Real Climate, the preeminent climate scientist blog, has the definitive takedown:
We criticized William Broad previously [in November 2006] for a [NYT] piece that misrepresented the scientific understanding of the factors that drive climate change over millions of years…
…In this piece, Broad attempts to discredit Gore’s “An Inconvenient Truth” by exaggerating the legitimate, but minor, criticisms of his treatment of the science by experts on climate science, and presenting specious or unsubstantiated criticisms by a small number of the usual, well-known contrarians who wouldn’t agree even if Gore read aloud from the latest [Intergovernmental Panel on Climate Change] report.
Sierra Club’s Carl Pope weighs in on his blog:
…reading the article carefully, there’s nothing here — because what the scientists are saying is simply that there is a lot of uncertainty, not about global warming’s reality, not about its being caused by human green-house pollution, and not about it having serious consequences.
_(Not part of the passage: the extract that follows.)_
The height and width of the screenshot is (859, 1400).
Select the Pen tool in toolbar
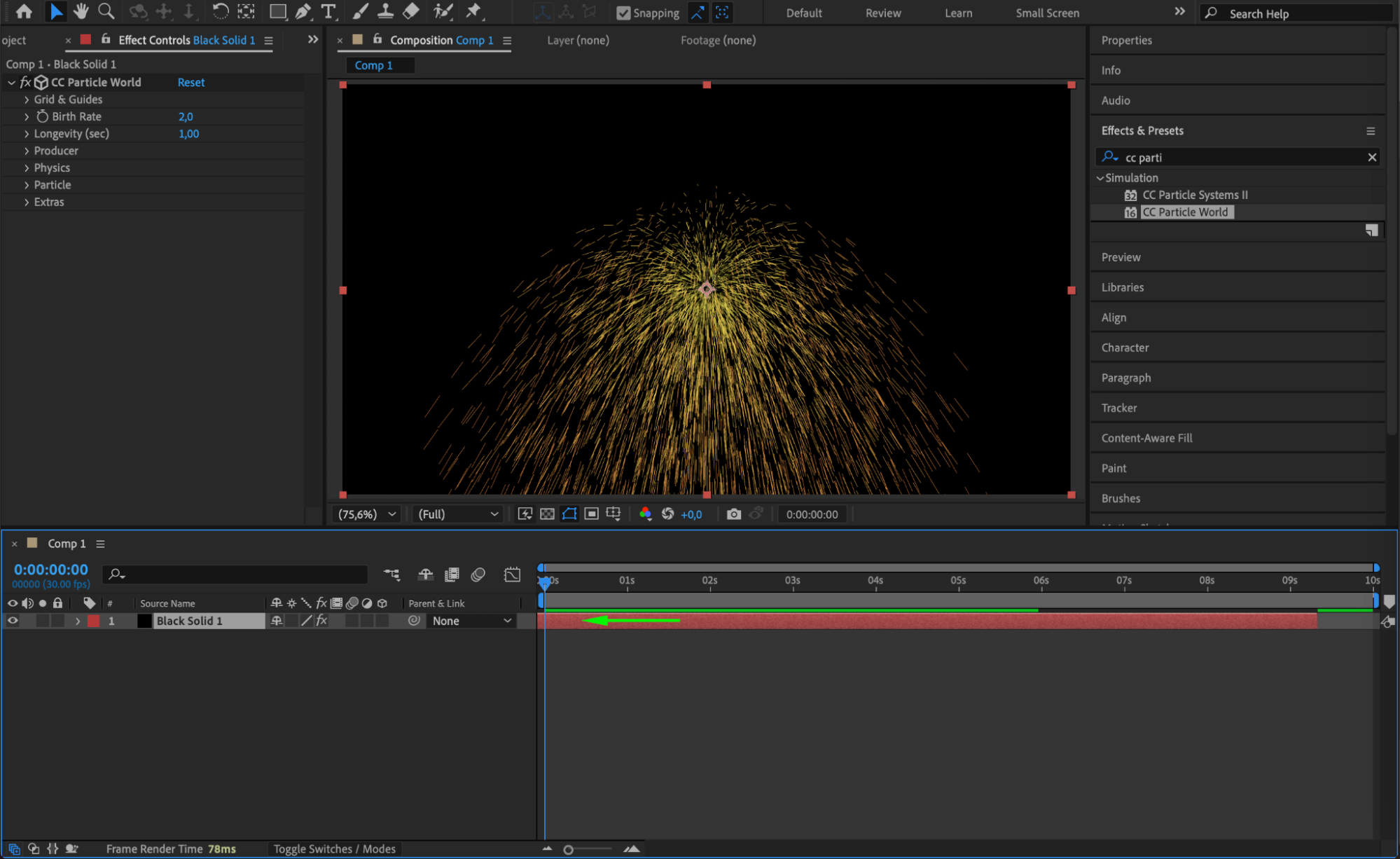pyautogui.click(x=303, y=12)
The scientists are simply saying that they believe there is a lot of uncertainty about the details — a fact that Gore freely and frequently concedes.
And this is not a new story for the Times. Andrew Revkin wrote a similar, although much more careful piece, in February.
The problem is with quoting scientists as saying that, given uncertainty, Gore is being an alarmist. Uncertainty about the details of global warming shouldn’t make us feel less alarmed — the more uncertainty there is about our climactic future the more alarmed we should become, exactly as Gore is urging us. The less we understand the precise consequences of messing with the concentrations of greenhouse gasses, the more careful we should be to minimize such changes.
Perhaps Broad should have read the Associated Press story that the NYT ran on its website yesterday:
The harmful effects of global warming on daily life are already showing up, and within a couple of decades hundreds of millions of people will not have enough water, top scientists are likely to say next month at a meeting in Belgium.
At the same time, tens of millions of others will be flooded out of their homes each year as the earth reels from rising temperatures and sea levels, according to portions of a draft of an international scientific report by the authoritative Intergovernmental Panel on Climate Change.
Tropical diseases like malaria will spread, the draft says. By 2050, polar bears will mostly be found in zoos, their habitats gone. Pests like fire ants will thrive.
For a time, food will be plentiful because of the longer growing season in northern regions. But by 2080, hundreds of millions of people could face starvation, according to the report, which is still being revised … some scientists said the overall message is not likely to change when it is issued in early April
Those 2000 international climate scientists and their dag nab hype.
UPDATE: Grist’s David Roberts rips NYT and Broad:
This may be the worst, sloppiest, most dishonest piece of reporting I’ve ever seen in the NYT. It’s got all the hallmarks of a vintage Gore hit piece: half-truths, outright falsehoods, unsubstantiated quotes, and a heaping dose of innuendo.
…
Bill Broad took to the pages of the paper of record to establish that there is significant concern in the scientific community about the accuracy of Gore’s movie. To do so, he trotted out scientific outliers, non-scientists, and hacks with discredited arguments.